# [Source material]
● ● ●
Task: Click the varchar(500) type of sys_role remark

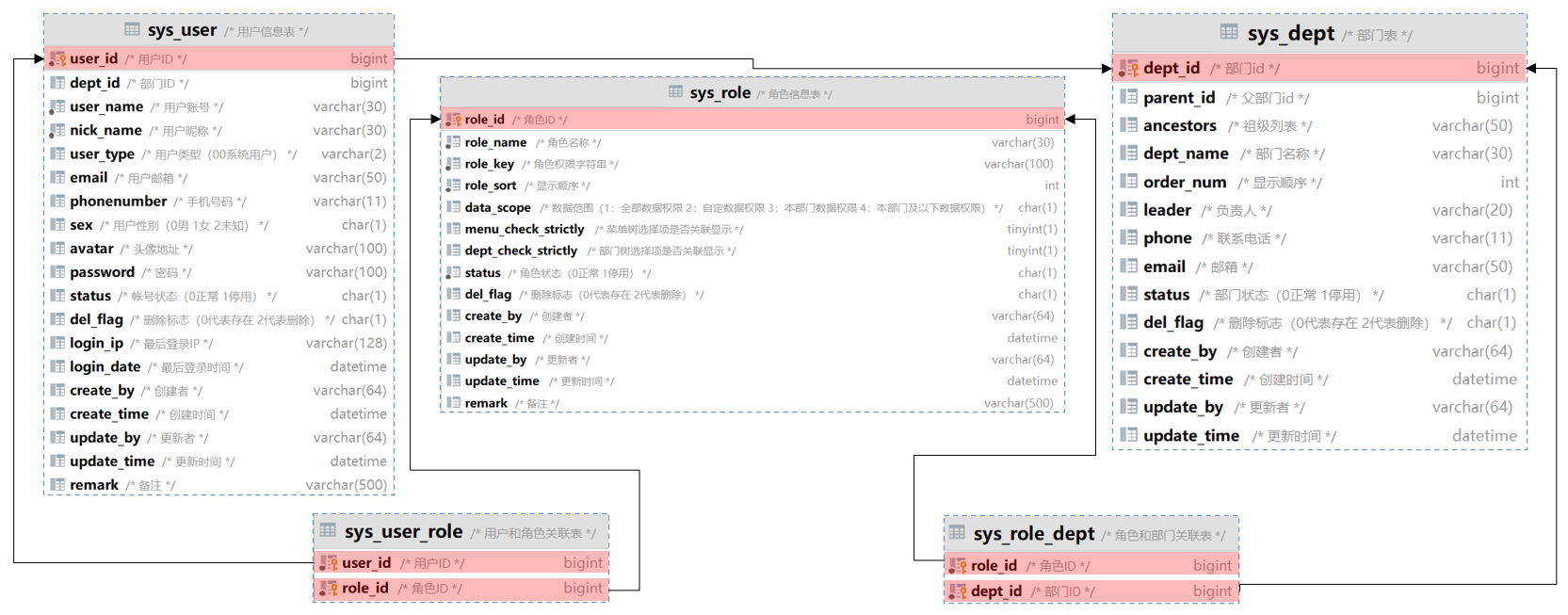Action: 1018,403
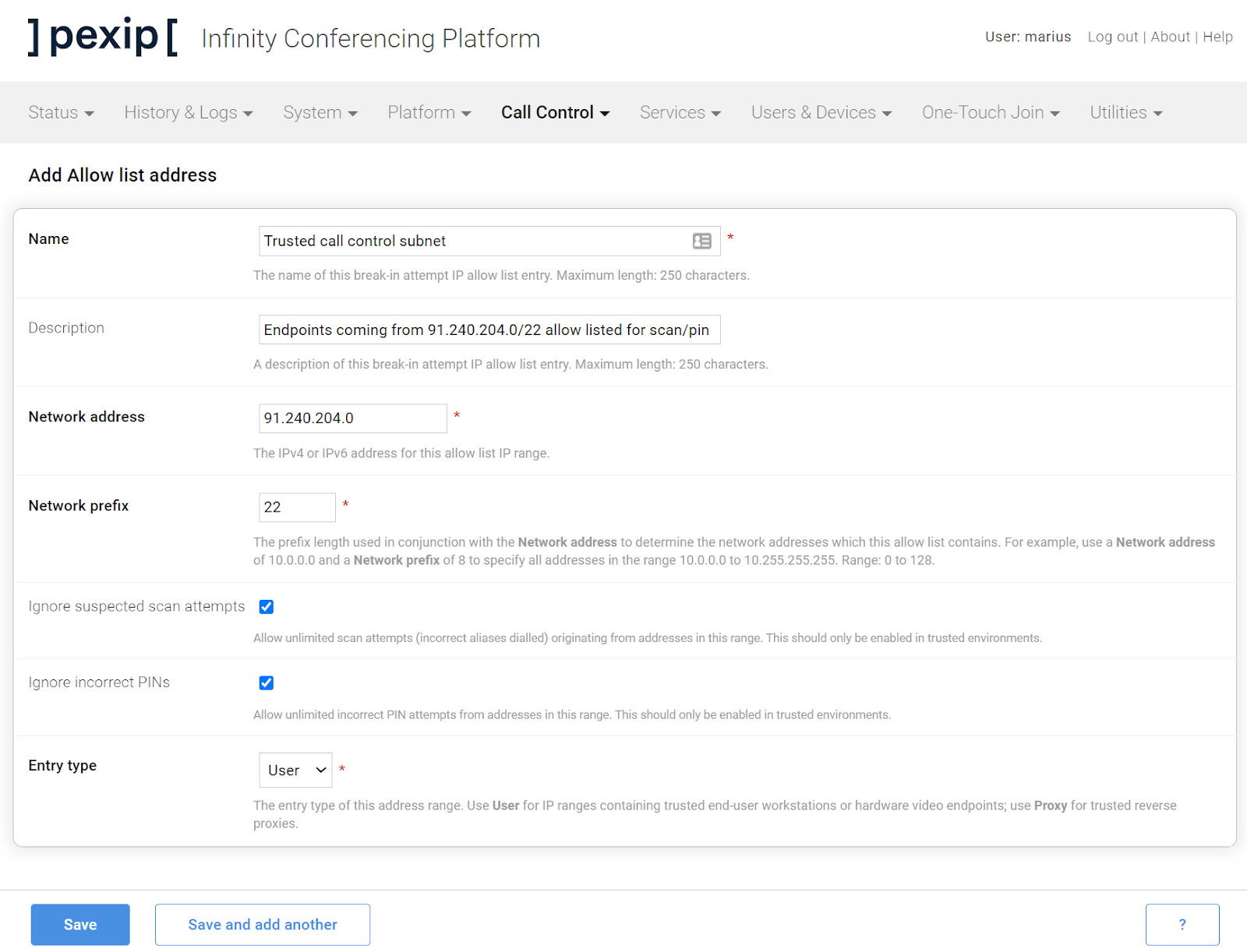Enable Ignore suspected scan attempts
This screenshot has height=952, width=1247.
[266, 606]
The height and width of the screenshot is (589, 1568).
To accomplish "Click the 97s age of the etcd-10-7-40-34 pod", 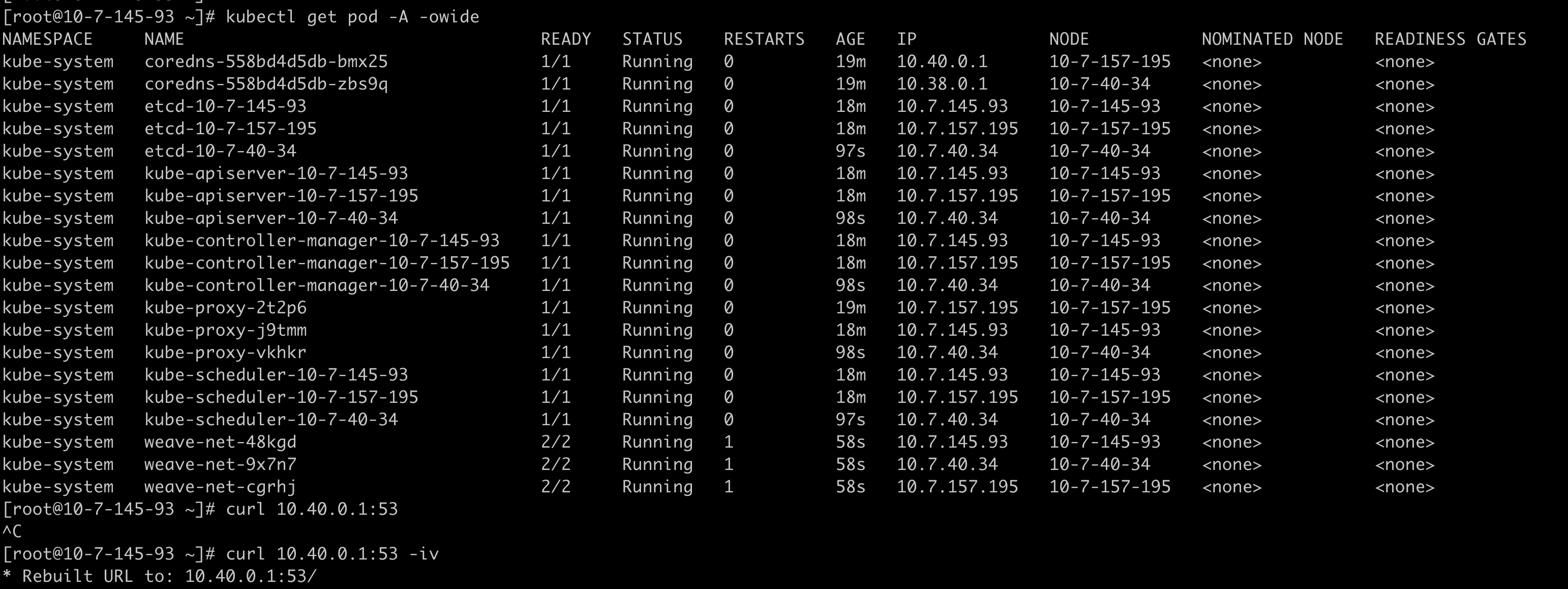I will (x=850, y=151).
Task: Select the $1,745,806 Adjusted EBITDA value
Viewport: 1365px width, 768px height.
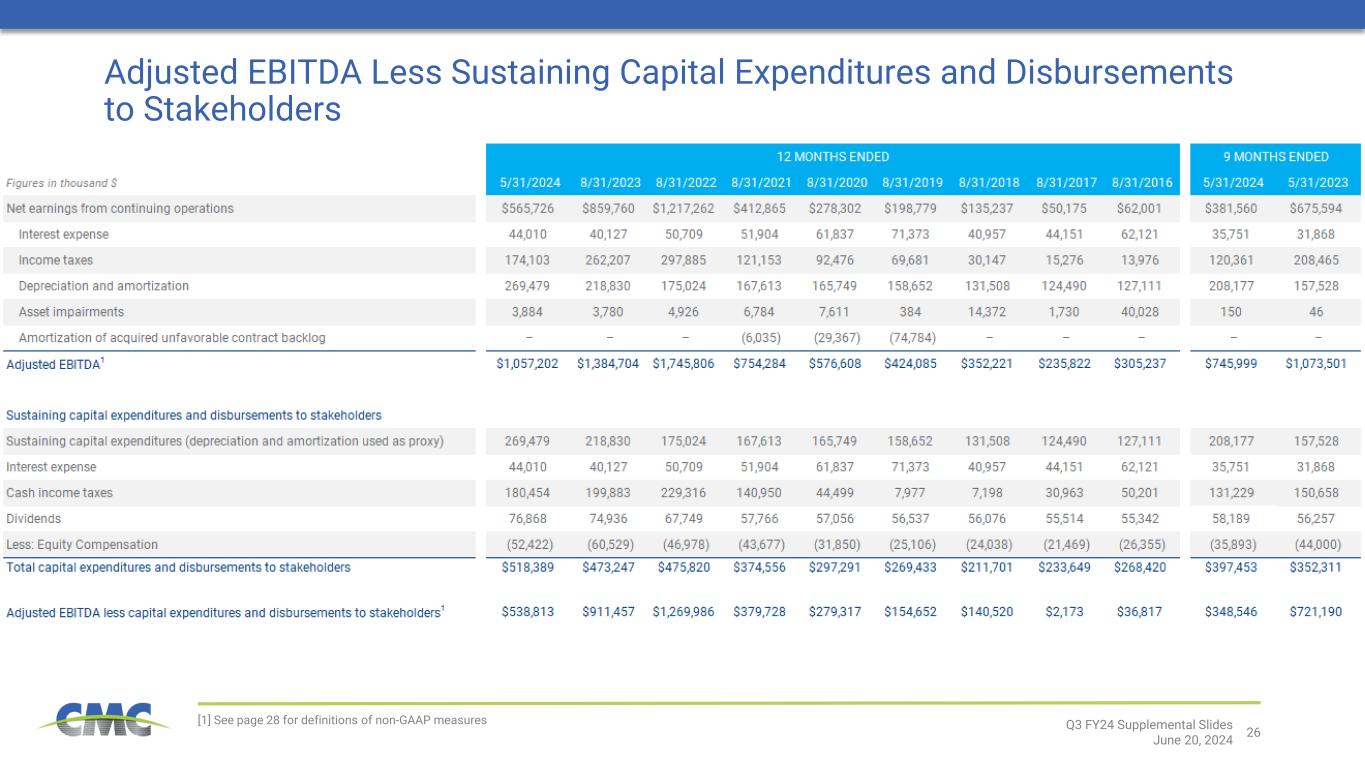Action: click(683, 364)
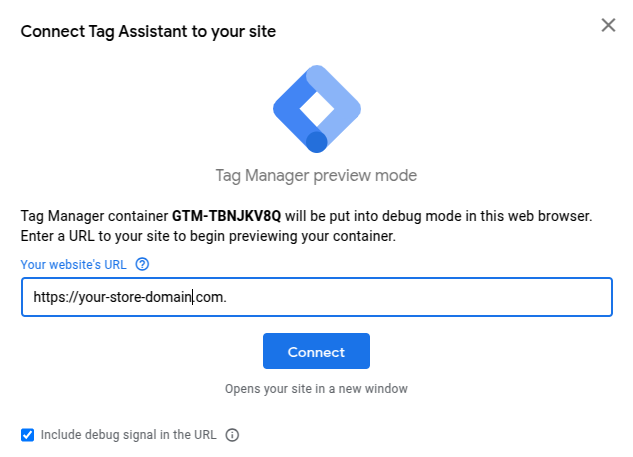Click the 'Your website's URL' field label
The image size is (633, 457).
click(x=76, y=265)
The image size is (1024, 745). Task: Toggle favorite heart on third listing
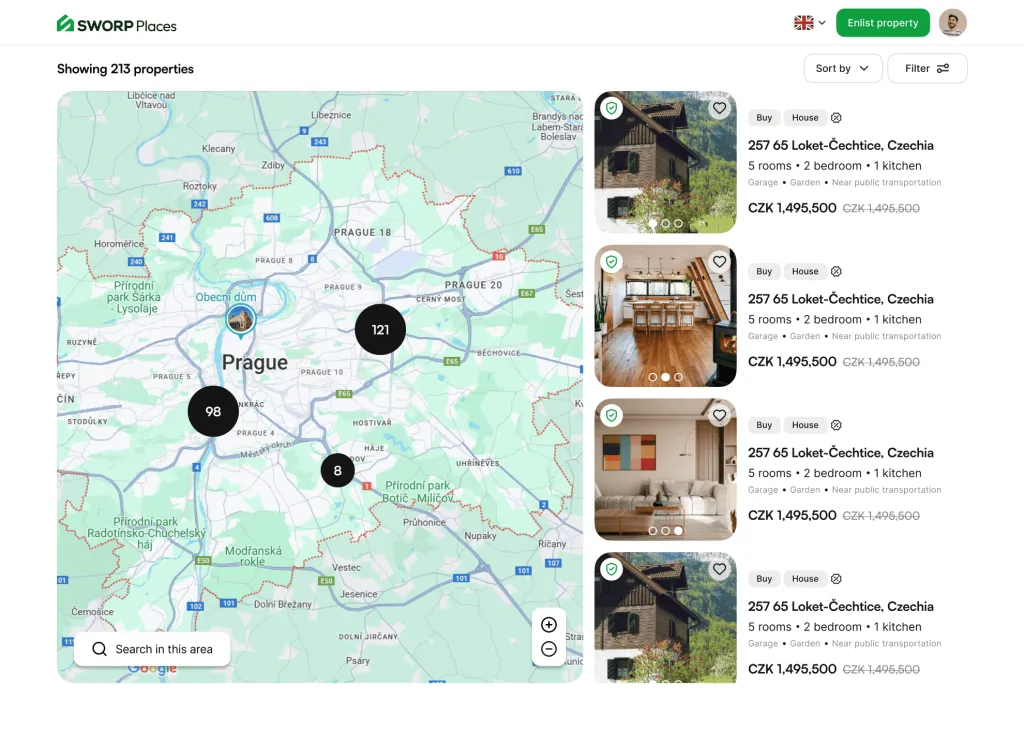[719, 415]
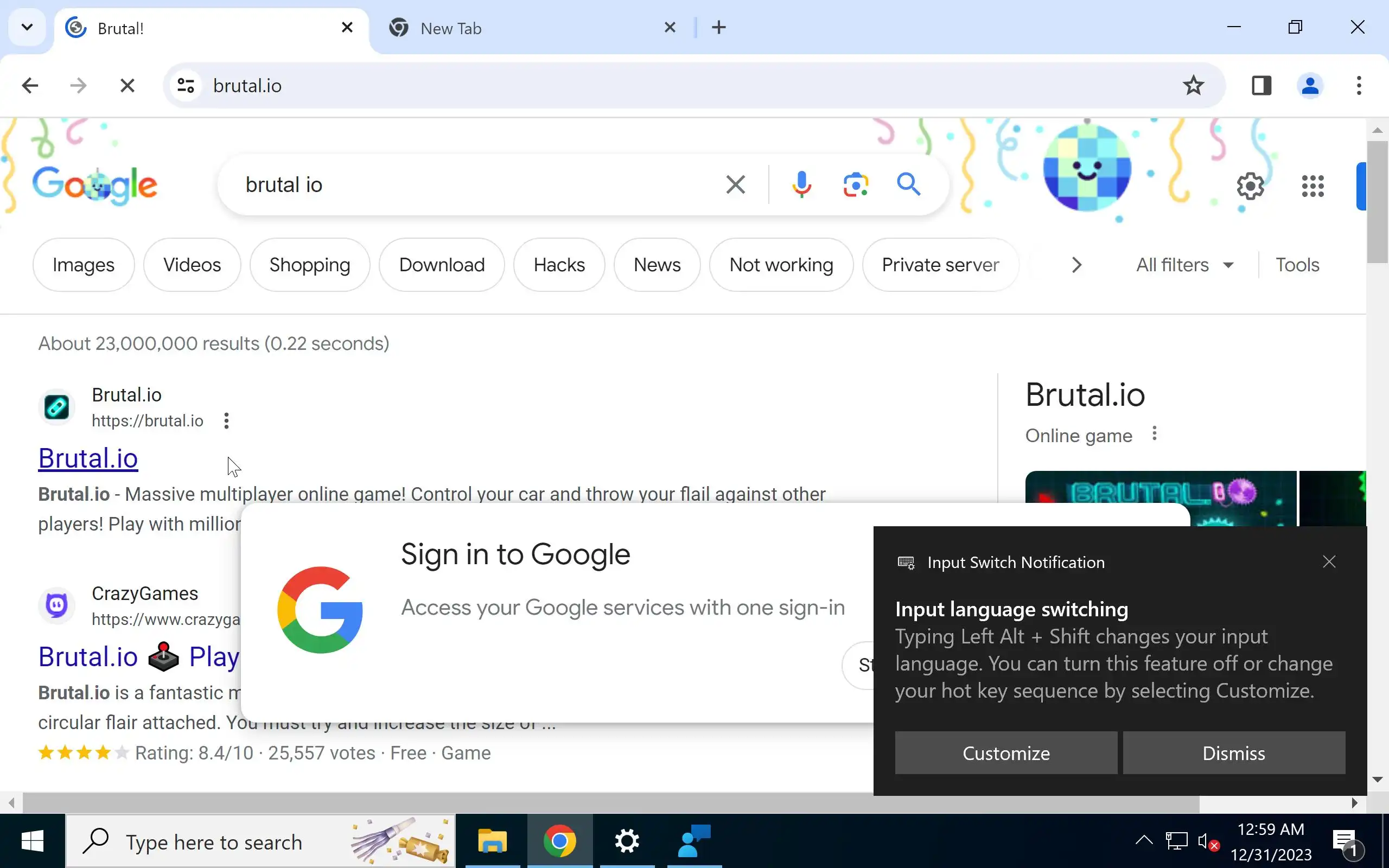Screen dimensions: 1389x868
Task: Bookmark this page with star icon
Action: point(1193,86)
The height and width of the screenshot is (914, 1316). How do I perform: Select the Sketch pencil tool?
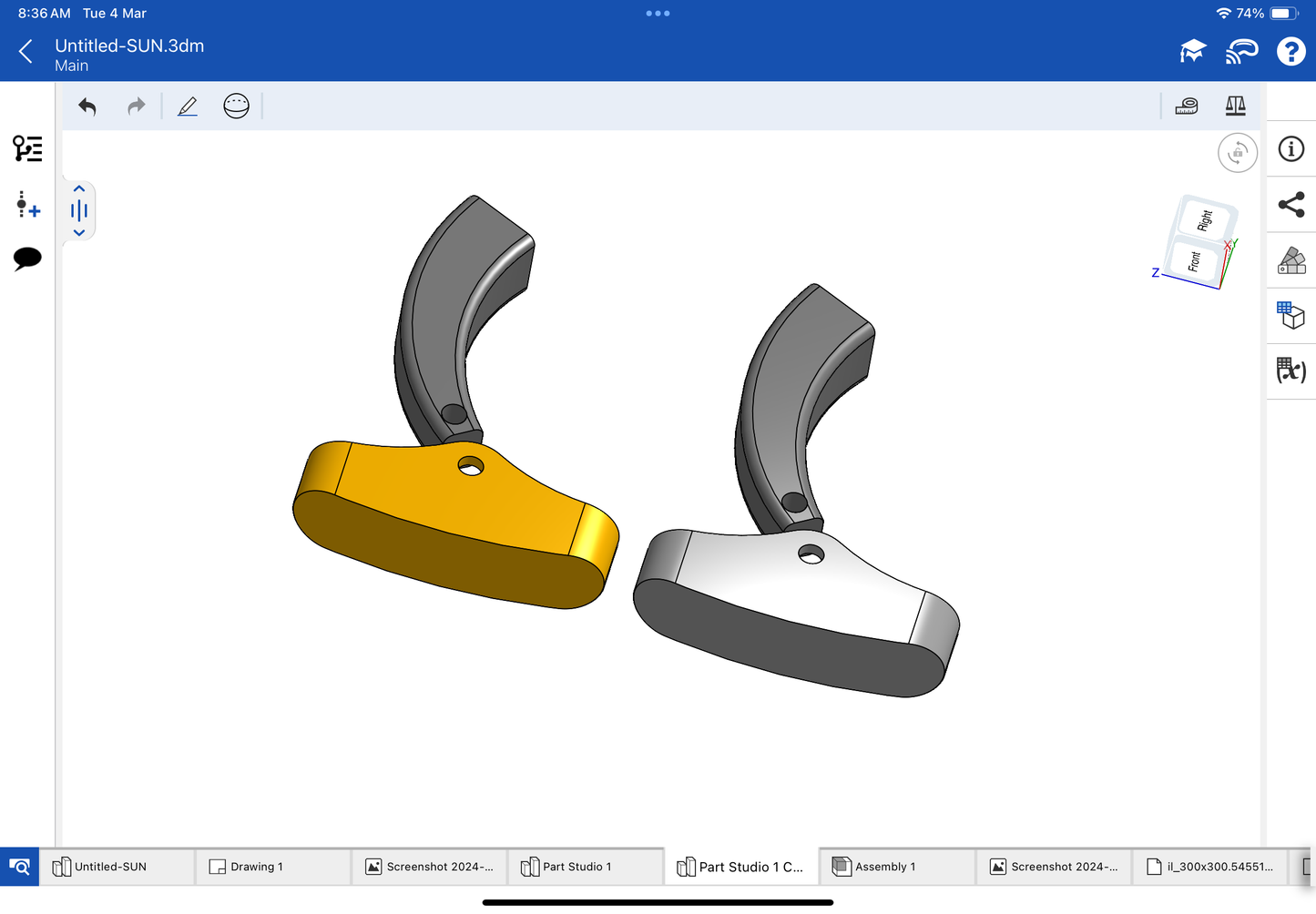tap(188, 107)
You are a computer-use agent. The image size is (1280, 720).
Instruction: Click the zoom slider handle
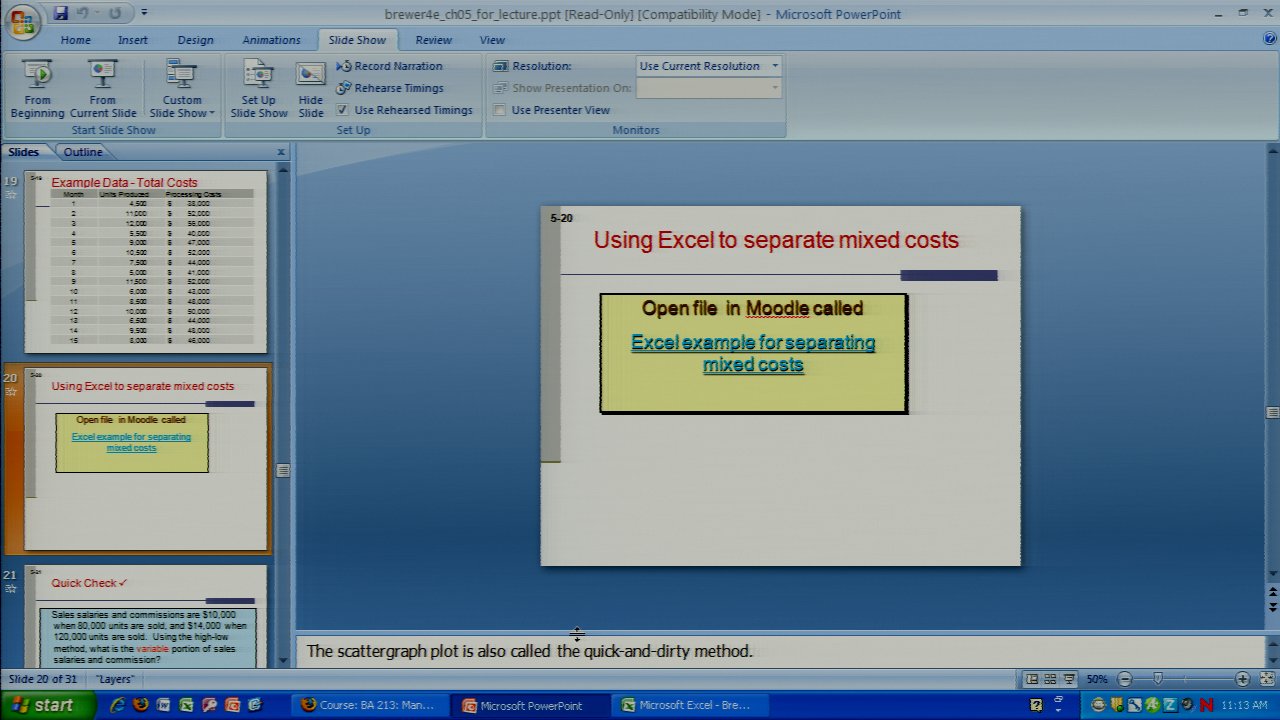[1158, 679]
● ● ●
# [Goal]
Count the lines in the material above that contain the string "screenshot", and give only that number.

# [Solution to the exercise]
3